Rafiq’s intriguing screenplay particularly brings out the best in the film and Appu, who is on the pursuit of revolution. Watch out for the sequence where the police find the Naxalites hiding among ordinary people, and how the fearless leader helps his kin get back their rightful wages without having to fight. Similarly, in another scene, when the police try to arrest Appu and his friend Iqbal, the duo, calm and collected in cool sunglasses, are seen waiting for the cops. When the police begin to wonder why they haven’t escaped, bombs blast. No, no one dies. The bombs made of chili powder help the duo run away. 
But when Appu, who firmly believes in a non-violent revolution, is forced to take the murder route, the film shifts its gears, too.

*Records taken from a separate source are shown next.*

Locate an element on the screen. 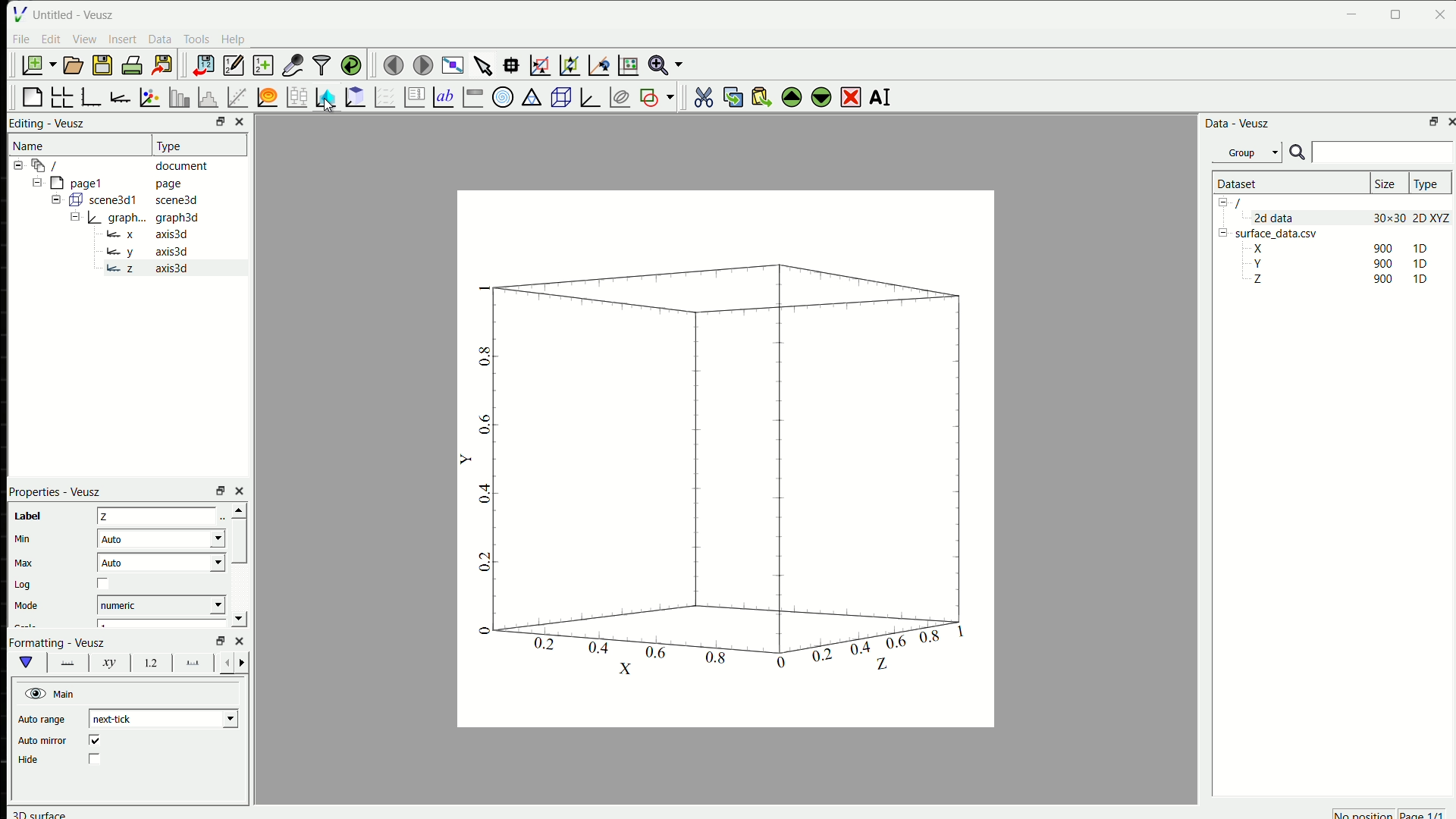 Image resolution: width=1456 pixels, height=819 pixels. checkbox is located at coordinates (103, 584).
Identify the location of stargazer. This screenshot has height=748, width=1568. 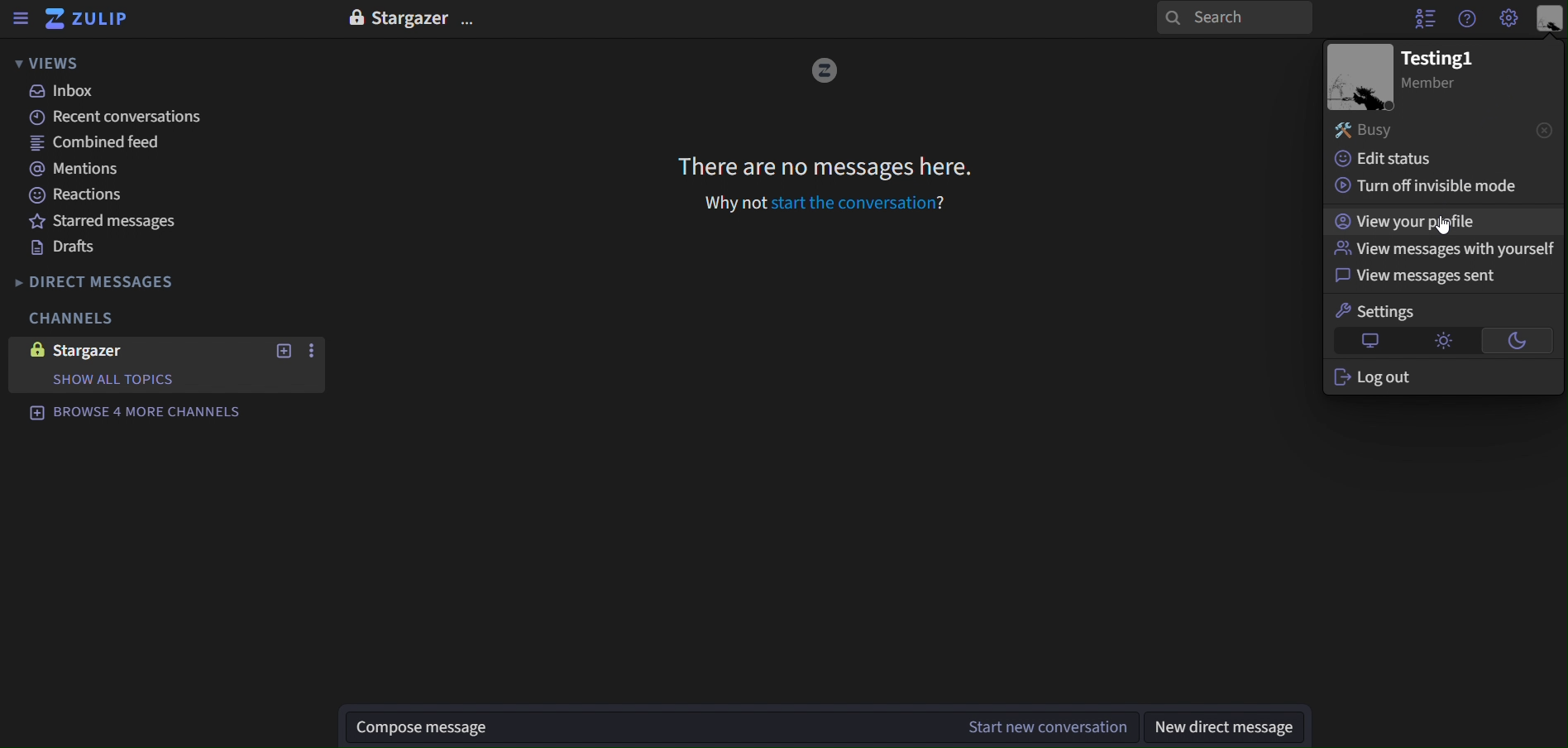
(417, 20).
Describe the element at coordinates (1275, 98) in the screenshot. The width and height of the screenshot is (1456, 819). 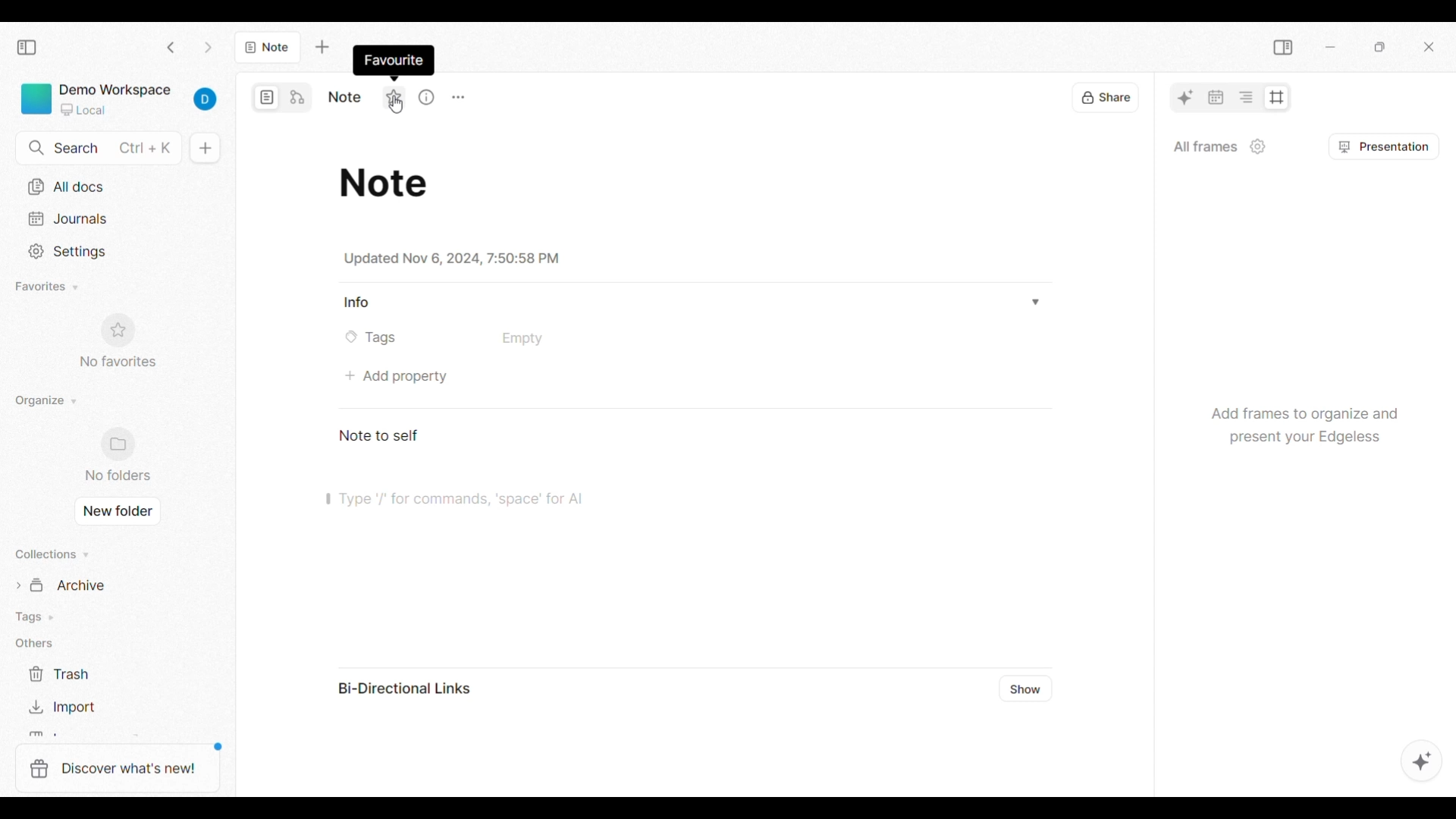
I see `Frames` at that location.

We see the story gradually moving from people’s struggles and emotions to the life of one man – Appu. And with that, the powerful uproar of revolution stops, and you get to witness a more silent protest. When Appu gets caught in a world of violence, with the Naxals beginning to sacrifice their lives, there is an intense conflict between what he wants and what the people around him need. 
Midway through the film, the narrative also tries a balancing act by also showing us the psyche and struggles of the cops as well. Stuck at the border of an Andhra Pradesh forest, the painful search for Appu has you empathising with both groups. It is here that Elango Kumaravel as cop Murugesan gets a wonderful role to play. While he helps the police track down the Naxals, he is against the wrongdoings of the cops and is worried about Appu. When another officer feels the same way, Murugesan says, “Namma elaar kullayum oru manushan irukan/ At the end of the day, there is some humanity left in all of us. So, we are worried about him. But when humanity occasionally comes out, we usually subdue it.” 
Although a few scenes are lacking in emotional beats, the music by Javed Riaz and the powerful lyrics by Karthik Netha and Vishnu Edavan more than make up for it. While the dialogues lead up to the classic revolution scenes, the performance of actors, close-up shots and the songs move you during the later parts of the film. In his first film as a lead, Kanna Ravi as Appu, carries the entire film on his shoulders. When he faces the worst parts of his life, you have a fire burning in his eyes, and there is so much it conveys. If there is a scene that depicts the essence of Rathasaatchi, it is this: “Ena oru kannu, eeral ah kuthi kodanjite iruku” (His eyes are so powerful that my gut is throbbing),” a police officer says. And when the film ends, that’s what you will remember – the eternal fire in his eyes to fight.